A passenger plane with a blown tire landed safely at Ben Gurion Airport on Monday after rescue services were put on high alert for a potential emergency situation.
Over 100 ambulances, firetrucks and emergency workers had been scrambled to the airport and Israeli fighter jets followed the Boeing 737 as it prepared to land four hours after taking off from Cologne, Germany.
After touching down, the Bulgarian charter plane used its engines to slow down to avoid putting pressure on the tires. The airport froze all landing and takeoffs moments before the plane landed.
The major emergency was declared after ground crews in Cologne found pieces of the tire after the Electra Airways flight took off, a statement from Ben Gurion Airport said.
The plane was carrying 152 passengers. Several people were treated for anxiety as the plane circled above the sea to dump fuel ahead of the tricky landing.
Ramon Airport in the south had been prepared to receive flights that might be diverted from Ben Gurion if needed.
Officials did not initially know which wheel was damaged, or the extent of the damage.

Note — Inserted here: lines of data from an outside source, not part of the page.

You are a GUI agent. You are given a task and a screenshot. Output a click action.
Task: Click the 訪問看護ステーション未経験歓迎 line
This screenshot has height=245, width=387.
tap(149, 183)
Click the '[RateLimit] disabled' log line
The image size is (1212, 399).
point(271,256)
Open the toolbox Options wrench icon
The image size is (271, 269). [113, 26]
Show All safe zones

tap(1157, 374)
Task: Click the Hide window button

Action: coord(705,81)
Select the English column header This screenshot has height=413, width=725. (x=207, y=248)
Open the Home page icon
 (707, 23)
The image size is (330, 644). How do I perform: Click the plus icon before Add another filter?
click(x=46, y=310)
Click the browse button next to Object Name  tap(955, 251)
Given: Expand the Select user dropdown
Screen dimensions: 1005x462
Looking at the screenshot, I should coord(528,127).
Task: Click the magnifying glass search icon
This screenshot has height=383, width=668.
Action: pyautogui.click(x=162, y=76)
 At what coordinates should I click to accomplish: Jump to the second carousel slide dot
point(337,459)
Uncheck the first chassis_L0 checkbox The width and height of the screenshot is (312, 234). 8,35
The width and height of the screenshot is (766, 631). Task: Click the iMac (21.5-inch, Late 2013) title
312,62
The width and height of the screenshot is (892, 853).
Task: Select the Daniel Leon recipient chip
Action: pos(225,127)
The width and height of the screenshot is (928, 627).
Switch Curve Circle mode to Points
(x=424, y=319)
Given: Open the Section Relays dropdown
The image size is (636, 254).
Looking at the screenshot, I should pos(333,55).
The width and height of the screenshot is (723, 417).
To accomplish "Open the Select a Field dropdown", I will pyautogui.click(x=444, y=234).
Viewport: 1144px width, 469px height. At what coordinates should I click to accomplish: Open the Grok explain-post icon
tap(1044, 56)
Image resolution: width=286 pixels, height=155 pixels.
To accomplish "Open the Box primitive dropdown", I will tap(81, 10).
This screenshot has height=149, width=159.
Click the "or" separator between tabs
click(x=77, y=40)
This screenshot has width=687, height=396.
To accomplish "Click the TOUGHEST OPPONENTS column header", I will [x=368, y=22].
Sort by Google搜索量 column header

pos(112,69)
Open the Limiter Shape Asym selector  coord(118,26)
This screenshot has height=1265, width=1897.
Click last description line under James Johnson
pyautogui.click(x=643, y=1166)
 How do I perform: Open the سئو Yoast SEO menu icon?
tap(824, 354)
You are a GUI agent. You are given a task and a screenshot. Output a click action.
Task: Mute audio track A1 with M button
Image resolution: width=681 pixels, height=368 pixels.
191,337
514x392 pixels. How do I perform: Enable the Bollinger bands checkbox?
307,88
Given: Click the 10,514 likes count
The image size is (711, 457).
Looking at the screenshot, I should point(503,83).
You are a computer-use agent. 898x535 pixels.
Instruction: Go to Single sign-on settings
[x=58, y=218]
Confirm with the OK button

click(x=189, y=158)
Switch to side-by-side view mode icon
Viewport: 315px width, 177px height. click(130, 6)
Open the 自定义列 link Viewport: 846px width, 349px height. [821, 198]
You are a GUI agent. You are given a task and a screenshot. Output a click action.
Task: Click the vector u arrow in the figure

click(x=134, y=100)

As the plane came in for a landing at Ben Gurion, outside Tel Aviv, it flew by the airport to allow safety officials a view of the wheels.
Niri Yarkoni, a civil aviation expert, told Channel 12 news that blown airplane tires happen regularly and that the airport was acting with an abundance of caution.
The last major emergency declared at the airport was in May 2011, when a flight to Newark turned back after an issue with the landing gear. The plane landed without incident.